Keryx Biopharmaceuticals, Inc. (Nasdaq: KERX), a biopharmaceutical
company focused on bringing innovative medicines to people with
kidney disease, today announced its financial results for the
second quarter ended June 30, 2018. The company also reviewed its
commercial progress with Auryxia and provided a general business
update.
“We are very pleased with the continued strong
performance of Auryxia, which is a testament to the appreciation
physicians have for the product profile and to the commitment and
drive of our commercial and field-based teams,” said Jodie
Morrison, interim chief executive officer of Keryx
Biopharmaceuticals. “On June 28th, we announced that Keryx had
entered a definitive merger agreement with Akebia Therapeutics that
will create a fully integrated company focused on the development
and commercialization of therapeutics for patients with chronic
kidney disease. We believe that the combined company will be well
positioned to create significant shareholder value and accelerate
growth beyond what either company would achieve separately.”
Business Highlights
- Net U.S. Auryxia product sales were $24.1 million in the second
quarter of 2018, as compared to $14.1 million in the same quarter
in 2017, representing growth of 71 percent.
- Approximately 42,500 Auryxia prescriptions were reported in the
second quarter of 2018, representing 8.4 million Auryxia tablets.
This compares to approximately 21,100 prescriptions and 4.5 million
Auryxia tablets in the second quarter of 2017.
- The breadth and depth of physicians prescribing Auryxia
continued to expand in the second quarter of 2018 compared to the
same period in 2017, with approximately 50 percent more physicians
writing Auryxia prescriptions and prescribers on average writing
Auryxia for more of their patients.
- On June 28, 2018, Keryx announced that it had entered a
definitive merger agreement with Akebia Therapeutics, Inc. that is
expected to close by the end of 2018, subject to shareholder
approvals and customary closing conditions. If approved, Keryx
shareholders would gain access to an innovative Phase 3 product
candidate with the potential to compete in a complementary
multi-billion-dollar market upon successful completion of its
development program. Additionally, Keryx shareholders gain a
seasoned executive with decades of experience in the renal field to
lead the combined organization.
Second Quarter Ended June 30, 2018
Financial Results
“Revenue growth in the second quarter of 2018,
as compared to the second quarter of 2017, was driven by
significant increases in Auryxia prescription and tablet demand,”

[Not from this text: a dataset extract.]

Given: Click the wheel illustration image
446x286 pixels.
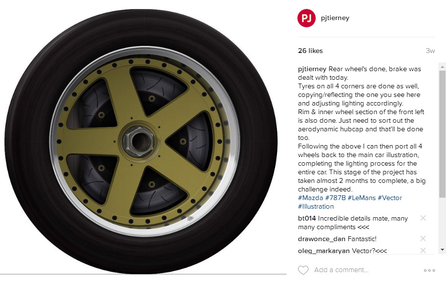Looking at the screenshot, I should click(x=141, y=141).
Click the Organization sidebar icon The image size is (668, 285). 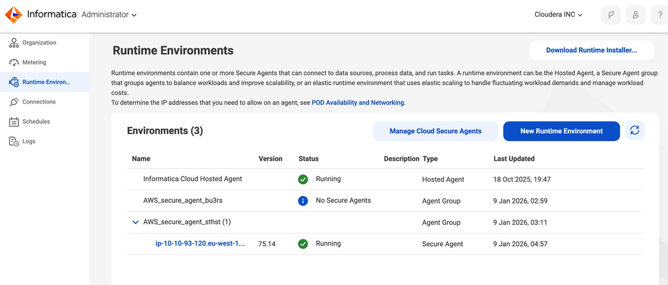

said Scott Holmes, senior vice president and chief financial
officer of Keryx Biopharmaceuticals. “Post the close of the second
quarter we established an asset-based revolving credit facility
with Silicon Valley Bank for up to $40 million. We believe this
non-dilutive financing instrument will provide financial
flexibility to our company as we continue to increase demand for
Auryxia in both indications.”
Total revenues for the quarter
ended June 30, 2018 were $25.7 million, compared with $15.1 million
during the same period in 2017. Total revenues for the second
quarter of 2018 include $24.1 million in net U.S. Auryxia product
sales, as compared to $14.1 million in the second quarter of 2017.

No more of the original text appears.